4 Responses to “Issues In Crowd-sourced Twitter Captioning of Videos”

  1. Social comments and analytics for this post…

    This post was mentioned on Twitter by briankelly: Issues In Crowd-sourced Twitter Captioning of Videos post on use of Twitter captions of PM’s #bbdf video: http://bit.ly/9sXQIM

  2. Tony Hirst said

    Martin and I have chatted about the service, and I think there are several obvious ways forward for it:
    – provide provide hooks into twitter archive apis to obtain tweets;
    – provide a moderation form that will allow a moderator to select which tweets to include in the caption stream, or remove captions on request from Twitter users whose content appears in the stream;
    – provide a caption powered search tool that lets you search deep into a video using a the twitter captions. We could probably get a patent if a said we’d invented a search tool that searches a user generated caption feed and then returns time stamps from 10s or so before the time of the captions returned from the search query (oops – that’s presumably not patentable now because it’s in the open, (rather than because it’s bleedin’ obvious!)

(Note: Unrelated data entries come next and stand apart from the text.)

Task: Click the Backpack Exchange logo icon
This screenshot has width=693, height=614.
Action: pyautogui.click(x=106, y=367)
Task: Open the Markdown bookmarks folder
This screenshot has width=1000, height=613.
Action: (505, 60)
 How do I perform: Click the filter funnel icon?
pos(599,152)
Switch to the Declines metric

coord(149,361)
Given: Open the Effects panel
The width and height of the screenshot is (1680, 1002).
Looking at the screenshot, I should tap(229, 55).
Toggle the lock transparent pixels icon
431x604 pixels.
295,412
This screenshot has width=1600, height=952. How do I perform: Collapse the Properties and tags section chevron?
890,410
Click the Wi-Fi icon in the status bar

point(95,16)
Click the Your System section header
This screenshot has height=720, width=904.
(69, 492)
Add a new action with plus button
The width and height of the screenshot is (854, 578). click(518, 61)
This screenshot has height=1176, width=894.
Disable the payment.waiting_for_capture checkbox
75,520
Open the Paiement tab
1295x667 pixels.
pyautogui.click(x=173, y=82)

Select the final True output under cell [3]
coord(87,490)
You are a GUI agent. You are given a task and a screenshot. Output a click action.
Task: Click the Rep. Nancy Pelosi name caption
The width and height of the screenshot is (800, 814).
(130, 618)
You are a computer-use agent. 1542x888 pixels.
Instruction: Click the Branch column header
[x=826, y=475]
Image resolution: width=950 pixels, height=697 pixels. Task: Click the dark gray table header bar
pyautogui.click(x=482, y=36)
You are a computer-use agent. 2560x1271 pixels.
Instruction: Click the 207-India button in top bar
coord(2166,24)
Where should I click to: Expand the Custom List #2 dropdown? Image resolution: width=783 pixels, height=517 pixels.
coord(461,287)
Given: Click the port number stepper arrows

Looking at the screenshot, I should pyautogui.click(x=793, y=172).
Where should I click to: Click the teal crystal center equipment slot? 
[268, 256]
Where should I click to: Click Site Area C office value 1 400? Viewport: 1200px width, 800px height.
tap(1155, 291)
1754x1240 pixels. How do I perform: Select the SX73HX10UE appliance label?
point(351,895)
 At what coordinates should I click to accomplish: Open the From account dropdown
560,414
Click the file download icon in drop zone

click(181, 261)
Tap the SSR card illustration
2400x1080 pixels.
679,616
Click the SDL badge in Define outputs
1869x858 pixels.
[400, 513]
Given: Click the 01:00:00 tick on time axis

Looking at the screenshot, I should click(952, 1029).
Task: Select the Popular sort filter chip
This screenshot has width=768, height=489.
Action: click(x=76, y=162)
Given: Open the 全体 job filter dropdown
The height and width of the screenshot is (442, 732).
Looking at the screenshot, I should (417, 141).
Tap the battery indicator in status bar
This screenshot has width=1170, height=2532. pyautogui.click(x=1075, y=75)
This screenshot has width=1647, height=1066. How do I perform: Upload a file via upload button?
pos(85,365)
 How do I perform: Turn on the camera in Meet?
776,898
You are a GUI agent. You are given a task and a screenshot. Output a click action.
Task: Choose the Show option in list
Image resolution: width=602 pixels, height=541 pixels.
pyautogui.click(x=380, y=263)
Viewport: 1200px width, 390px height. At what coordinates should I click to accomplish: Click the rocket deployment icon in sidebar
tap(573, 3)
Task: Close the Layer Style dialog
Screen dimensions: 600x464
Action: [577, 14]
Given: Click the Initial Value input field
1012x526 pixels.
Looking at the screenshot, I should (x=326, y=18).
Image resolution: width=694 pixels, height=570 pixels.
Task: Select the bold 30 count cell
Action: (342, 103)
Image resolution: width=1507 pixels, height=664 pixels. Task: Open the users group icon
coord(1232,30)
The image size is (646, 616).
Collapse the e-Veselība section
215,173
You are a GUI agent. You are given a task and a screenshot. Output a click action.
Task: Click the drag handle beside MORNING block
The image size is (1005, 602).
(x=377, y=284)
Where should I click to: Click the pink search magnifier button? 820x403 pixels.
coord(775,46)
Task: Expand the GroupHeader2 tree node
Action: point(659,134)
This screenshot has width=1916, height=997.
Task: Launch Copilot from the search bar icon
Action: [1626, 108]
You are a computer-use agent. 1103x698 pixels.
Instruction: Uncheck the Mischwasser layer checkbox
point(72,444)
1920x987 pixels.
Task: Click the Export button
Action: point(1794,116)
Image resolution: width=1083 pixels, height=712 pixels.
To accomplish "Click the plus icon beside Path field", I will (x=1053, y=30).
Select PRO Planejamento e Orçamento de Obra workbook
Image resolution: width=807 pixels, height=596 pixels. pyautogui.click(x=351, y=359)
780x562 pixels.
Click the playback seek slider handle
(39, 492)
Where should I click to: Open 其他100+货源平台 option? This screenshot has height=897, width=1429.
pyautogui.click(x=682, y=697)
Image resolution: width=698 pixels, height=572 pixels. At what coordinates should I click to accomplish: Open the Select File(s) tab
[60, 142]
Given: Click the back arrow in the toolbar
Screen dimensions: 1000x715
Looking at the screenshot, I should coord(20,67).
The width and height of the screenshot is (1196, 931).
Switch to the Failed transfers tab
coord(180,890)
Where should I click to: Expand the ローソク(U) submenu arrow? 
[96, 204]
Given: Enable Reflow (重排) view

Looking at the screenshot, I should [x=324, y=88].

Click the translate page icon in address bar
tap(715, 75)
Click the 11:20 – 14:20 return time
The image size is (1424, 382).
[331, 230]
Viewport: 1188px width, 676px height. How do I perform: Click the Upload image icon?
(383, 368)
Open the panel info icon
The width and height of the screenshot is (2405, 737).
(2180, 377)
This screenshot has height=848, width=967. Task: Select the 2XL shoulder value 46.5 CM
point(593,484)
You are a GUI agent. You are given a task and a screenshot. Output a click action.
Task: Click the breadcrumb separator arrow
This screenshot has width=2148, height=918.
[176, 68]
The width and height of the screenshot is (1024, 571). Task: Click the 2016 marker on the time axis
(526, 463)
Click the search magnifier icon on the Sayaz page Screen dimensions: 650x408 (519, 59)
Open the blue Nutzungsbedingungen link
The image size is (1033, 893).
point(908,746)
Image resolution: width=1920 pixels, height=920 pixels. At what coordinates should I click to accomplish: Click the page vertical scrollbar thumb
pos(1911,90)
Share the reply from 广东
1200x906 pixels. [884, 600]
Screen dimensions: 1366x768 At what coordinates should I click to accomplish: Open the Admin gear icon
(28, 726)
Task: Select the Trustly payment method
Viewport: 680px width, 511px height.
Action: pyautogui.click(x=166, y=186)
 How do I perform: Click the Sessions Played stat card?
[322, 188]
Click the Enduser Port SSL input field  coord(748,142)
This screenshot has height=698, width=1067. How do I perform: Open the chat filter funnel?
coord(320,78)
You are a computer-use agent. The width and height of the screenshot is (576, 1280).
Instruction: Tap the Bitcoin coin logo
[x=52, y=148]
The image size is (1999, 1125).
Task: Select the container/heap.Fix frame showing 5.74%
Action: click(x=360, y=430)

    If any devs want to volunteer, or any funders want to underwrite a week or two of dev and designer time to develop this further, I think Martin and I would both love to chat to you:-)

  3. Crowdsourcing Captioning and Meaning of Accessibility…

    Image via CrunchBase Crowd-sourcing Twitter Captioning of Videos: Brian Kelly has an interesting discussion going on in Issues In Crowd-sourced Twitter Captioning of Videos. He refers to an intriguing idea I had not heard about from Tony Hirst at OUsef…

  4. One of my frustrations when putting together the Gordon Brown’s Building Britain’s Digital Future announcement with twitter subtitles example was that the video was embedded within a custom flash player which meant I couldn’t overlay subtitles within the player, the data wasn’t linked. Turns out HTML5 holds some interesting possibilities particularly with how easy it is to enable users to select from different twitter streams. So you could have your official UKOLN tweets as well as offering the user other perspectives (selected experts, public timeline), the user being able to switch mid timeline to a different feed. For a demo of this see Twitter subtitles on Vimeo using HTML5

    (An advantage of using the Vimeo service is there is a lot less restriction on clip duration – ideal for conferences/lecture capture :-). You won’t be surprised however that there is compatibility issues with video codecs :-(

    As Tony says there is a lot more research to be done in this area.